■ **Task instructions**
Repeat the entries shown below with every word and mark intact.

Dataset entries:

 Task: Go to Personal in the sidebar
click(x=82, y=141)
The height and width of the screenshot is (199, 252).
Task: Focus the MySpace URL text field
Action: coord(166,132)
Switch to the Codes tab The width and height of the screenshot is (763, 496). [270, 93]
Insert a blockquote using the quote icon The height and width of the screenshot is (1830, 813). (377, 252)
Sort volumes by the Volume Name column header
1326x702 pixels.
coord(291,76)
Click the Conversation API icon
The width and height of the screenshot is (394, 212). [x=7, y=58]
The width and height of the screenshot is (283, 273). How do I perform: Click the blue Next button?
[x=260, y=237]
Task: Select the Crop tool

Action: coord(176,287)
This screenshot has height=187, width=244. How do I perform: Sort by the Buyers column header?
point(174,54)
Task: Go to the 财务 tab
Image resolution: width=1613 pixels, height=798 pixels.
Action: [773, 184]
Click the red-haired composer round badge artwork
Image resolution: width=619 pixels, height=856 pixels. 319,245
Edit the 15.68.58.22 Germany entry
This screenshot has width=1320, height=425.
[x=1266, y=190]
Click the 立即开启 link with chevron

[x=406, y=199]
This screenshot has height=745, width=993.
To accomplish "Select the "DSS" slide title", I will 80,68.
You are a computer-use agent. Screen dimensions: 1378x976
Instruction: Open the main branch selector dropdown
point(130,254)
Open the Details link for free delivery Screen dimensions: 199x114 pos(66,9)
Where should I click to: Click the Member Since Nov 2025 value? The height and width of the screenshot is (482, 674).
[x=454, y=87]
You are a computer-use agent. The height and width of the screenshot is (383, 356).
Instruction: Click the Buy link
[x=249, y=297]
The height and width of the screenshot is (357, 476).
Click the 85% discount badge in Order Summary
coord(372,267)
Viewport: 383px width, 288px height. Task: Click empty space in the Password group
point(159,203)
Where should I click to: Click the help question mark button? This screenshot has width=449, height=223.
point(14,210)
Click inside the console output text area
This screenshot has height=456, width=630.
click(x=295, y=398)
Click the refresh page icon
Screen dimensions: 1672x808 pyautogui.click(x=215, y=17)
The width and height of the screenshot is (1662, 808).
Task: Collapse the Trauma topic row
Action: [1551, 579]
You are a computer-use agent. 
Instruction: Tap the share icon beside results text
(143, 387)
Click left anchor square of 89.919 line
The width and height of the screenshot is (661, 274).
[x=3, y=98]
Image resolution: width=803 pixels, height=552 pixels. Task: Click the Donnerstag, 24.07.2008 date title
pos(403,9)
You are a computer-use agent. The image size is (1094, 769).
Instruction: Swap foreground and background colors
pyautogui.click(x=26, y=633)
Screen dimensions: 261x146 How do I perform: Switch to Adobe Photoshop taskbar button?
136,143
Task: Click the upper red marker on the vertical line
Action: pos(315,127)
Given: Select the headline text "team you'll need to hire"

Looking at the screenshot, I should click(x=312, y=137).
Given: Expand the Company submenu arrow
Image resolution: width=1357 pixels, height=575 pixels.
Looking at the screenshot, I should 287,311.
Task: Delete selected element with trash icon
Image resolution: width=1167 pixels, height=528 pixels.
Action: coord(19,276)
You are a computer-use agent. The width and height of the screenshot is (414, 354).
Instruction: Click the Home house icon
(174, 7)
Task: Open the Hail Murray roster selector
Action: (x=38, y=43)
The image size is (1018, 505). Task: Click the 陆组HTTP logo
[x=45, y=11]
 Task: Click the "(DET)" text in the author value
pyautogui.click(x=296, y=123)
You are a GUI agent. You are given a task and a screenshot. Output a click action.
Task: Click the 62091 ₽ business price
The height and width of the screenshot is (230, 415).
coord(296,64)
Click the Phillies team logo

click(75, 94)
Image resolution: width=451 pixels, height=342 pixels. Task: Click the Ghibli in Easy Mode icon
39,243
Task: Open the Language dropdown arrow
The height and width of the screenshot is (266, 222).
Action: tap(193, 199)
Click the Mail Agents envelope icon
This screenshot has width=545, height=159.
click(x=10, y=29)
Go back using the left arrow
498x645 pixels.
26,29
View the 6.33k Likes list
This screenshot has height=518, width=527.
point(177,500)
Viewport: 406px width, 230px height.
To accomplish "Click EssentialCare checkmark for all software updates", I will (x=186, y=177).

■ **Result of the exercise**
 Task: Go to Personal in the sidebar
click(x=82, y=141)
The height and width of the screenshot is (199, 252).
Task: Focus the MySpace URL text field
Action: coord(166,132)
Switch to the Codes tab The width and height of the screenshot is (763, 496). [270, 93]
Insert a blockquote using the quote icon The height and width of the screenshot is (1830, 813). (377, 252)
Sort volumes by the Volume Name column header
1326x702 pixels.
coord(291,76)
Click the Conversation API icon
The width and height of the screenshot is (394, 212). [x=7, y=58]
The width and height of the screenshot is (283, 273). How do I perform: Click the blue Next button?
[x=260, y=237]
Task: Select the Crop tool

Action: coord(176,287)
This screenshot has height=187, width=244. How do I perform: Sort by the Buyers column header?
point(174,54)
Task: Go to the 财务 tab
Image resolution: width=1613 pixels, height=798 pixels.
Action: [773, 184]
Click the red-haired composer round badge artwork
Image resolution: width=619 pixels, height=856 pixels. 319,245
Edit the 15.68.58.22 Germany entry
This screenshot has width=1320, height=425.
[x=1266, y=190]
Click the 立即开启 link with chevron

[x=406, y=199]
This screenshot has height=745, width=993.
To accomplish "Select the "DSS" slide title", I will 80,68.
You are a computer-use agent. Screen dimensions: 1378x976
Instruction: Open the main branch selector dropdown
point(130,254)
Open the Details link for free delivery Screen dimensions: 199x114 pos(66,9)
Where should I click to: Click the Member Since Nov 2025 value? The height and width of the screenshot is (482, 674).
[x=454, y=87]
You are a computer-use agent. The height and width of the screenshot is (383, 356).
Instruction: Click the Buy link
[x=249, y=297]
The height and width of the screenshot is (357, 476).
Click the 85% discount badge in Order Summary
coord(372,267)
Viewport: 383px width, 288px height. Task: Click empty space in the Password group
point(159,203)
Where should I click to: Click the help question mark button? This screenshot has width=449, height=223.
point(14,210)
Click inside the console output text area
This screenshot has height=456, width=630.
click(x=295, y=398)
Click the refresh page icon
Screen dimensions: 1672x808 pyautogui.click(x=215, y=17)
The width and height of the screenshot is (1662, 808).
Task: Collapse the Trauma topic row
Action: [1551, 579]
You are a computer-use agent. 
Instruction: Tap the share icon beside results text
(143, 387)
Click left anchor square of 89.919 line
The width and height of the screenshot is (661, 274).
[x=3, y=98]
Image resolution: width=803 pixels, height=552 pixels. Task: Click the Donnerstag, 24.07.2008 date title
pos(403,9)
You are a computer-use agent. The image size is (1094, 769).
Instruction: Swap foreground and background colors
pyautogui.click(x=26, y=633)
Screen dimensions: 261x146 How do I perform: Switch to Adobe Photoshop taskbar button?
136,143
Task: Click the upper red marker on the vertical line
Action: pos(315,127)
Given: Select the headline text "team you'll need to hire"

Looking at the screenshot, I should click(x=312, y=137).
Given: Expand the Company submenu arrow
Image resolution: width=1357 pixels, height=575 pixels.
Looking at the screenshot, I should 287,311.
Task: Delete selected element with trash icon
Image resolution: width=1167 pixels, height=528 pixels.
Action: coord(19,276)
You are a computer-use agent. The width and height of the screenshot is (414, 354).
Instruction: Click the Home house icon
(174, 7)
Task: Open the Hail Murray roster selector
Action: (x=38, y=43)
The image size is (1018, 505). Task: Click the 陆组HTTP logo
[x=45, y=11]
 Task: Click the "(DET)" text in the author value
pyautogui.click(x=296, y=123)
You are a GUI agent. You are given a task and a screenshot. Output a click action.
Task: Click the 62091 ₽ business price
The height and width of the screenshot is (230, 415).
coord(296,64)
Click the Phillies team logo

click(75, 94)
Image resolution: width=451 pixels, height=342 pixels. Task: Click the Ghibli in Easy Mode icon
39,243
Task: Open the Language dropdown arrow
The height and width of the screenshot is (266, 222).
Action: tap(193, 199)
Click the Mail Agents envelope icon
This screenshot has width=545, height=159.
click(x=10, y=29)
Go back using the left arrow
498x645 pixels.
26,29
View the 6.33k Likes list
This screenshot has height=518, width=527.
point(177,500)
Viewport: 406px width, 230px height.
To accomplish "Click EssentialCare checkmark for all software updates", I will (x=186, y=177).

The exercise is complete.